Denmark Targets U.K. Entities Over $2 Billion Tax-Fraud Lawsuit

(Bloomberg) -- Denmark is targeting a number of entities in the U.K. as part of its efforts to recover a total of 12.7 billion kroner ($2 billion) in one of the country’s biggest tax-fraud cases.

The money, which the Danish government says was wrongly paid out to cover fake dividend refund claims over several years, was first officially identified as missing in 2015.

Danish authorities are now “engaged in various civil law measures in several countries, where there may be opportunities to apply for the proceeds or to institute civil proceedings and to claim damages,” Steen Bechmann Jacobsen, director of special control at the Danish Tax Agency, said in an emailed reply to questions. “This applies, among other places, to England.”

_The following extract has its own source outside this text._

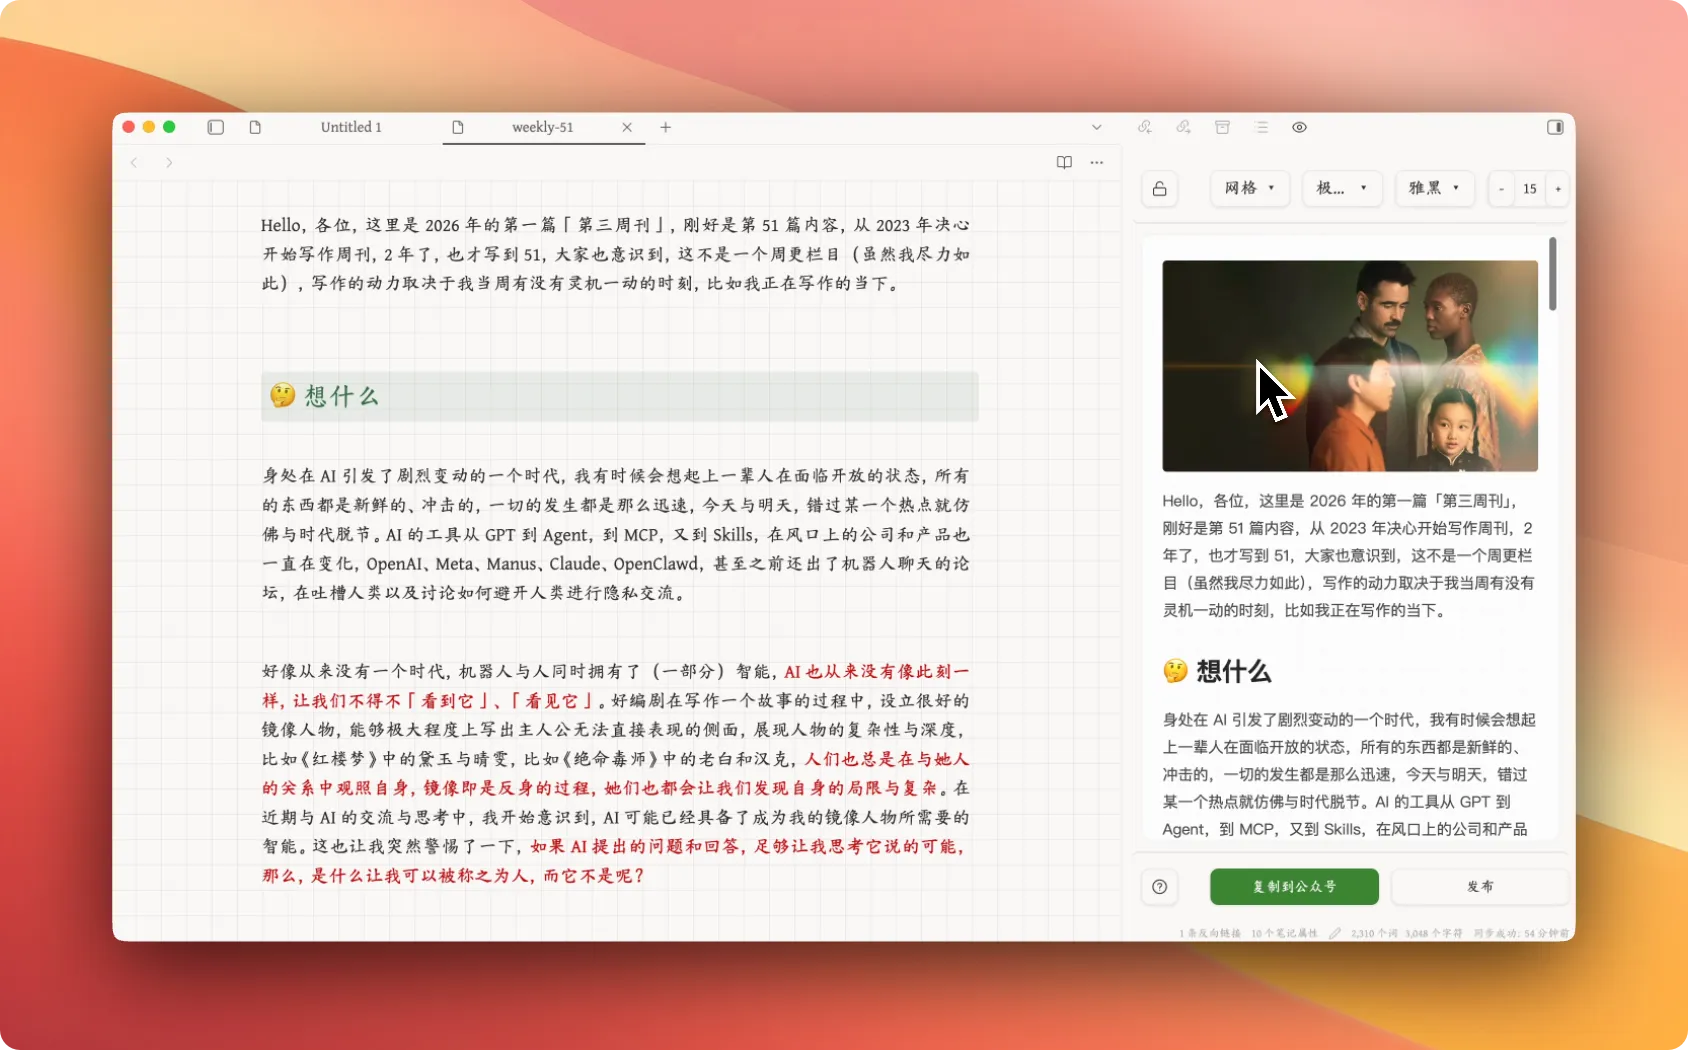Toggle the right sidebar panel
Screen dimensions: 1688x1050
[x=1555, y=127]
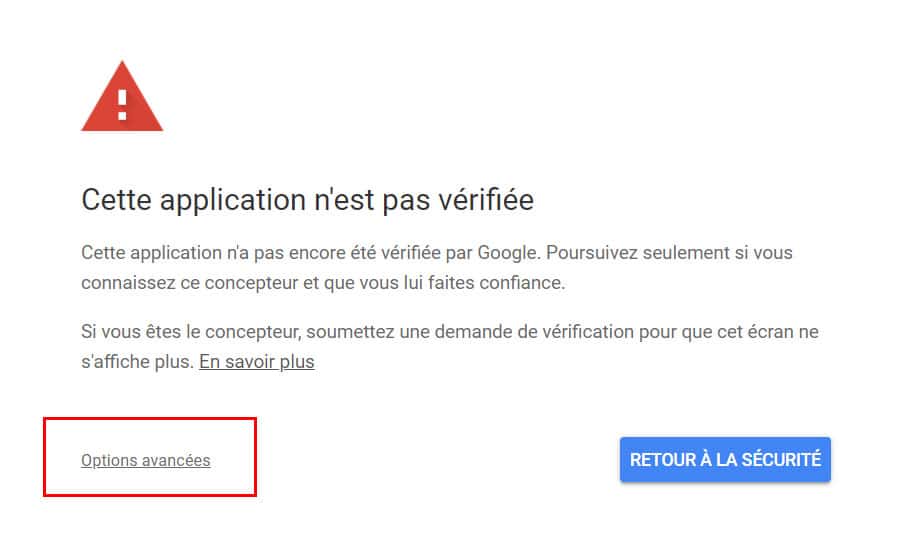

On July 27, Denmark filed a suit with the High Court in London against 71 individuals and corporate entities alleging that pension plans and investment funds received tax refunds from the Danish government to which they weren’t entitled, legal website Law360.com reported earlier.

In May, the Danish Tax Agency started pursuing claims in the U.S. It alleges it wrongly paid out dividend tax refunds to agents representing 277 pension plans in the U.S., the U.K., Canada, Malaysia and Luxembourg.

Danish companies are required to withhold a 27 percent tax on dividends, a levy that’s refundable to foreign shareholders. At least three individuals have already been charged in connection with the tax-fraud scheme.

To contact the reporter on this story: Peter Levring in Copenhagen at plevring1@bloomberg.net

To contact the editors responsible for this story: Tasneem Hanfi Brögger at tbrogger@bloomberg.net;Christian Wienberg at cwienberg@bloomberg.net

©2018 Bloomberg L.P.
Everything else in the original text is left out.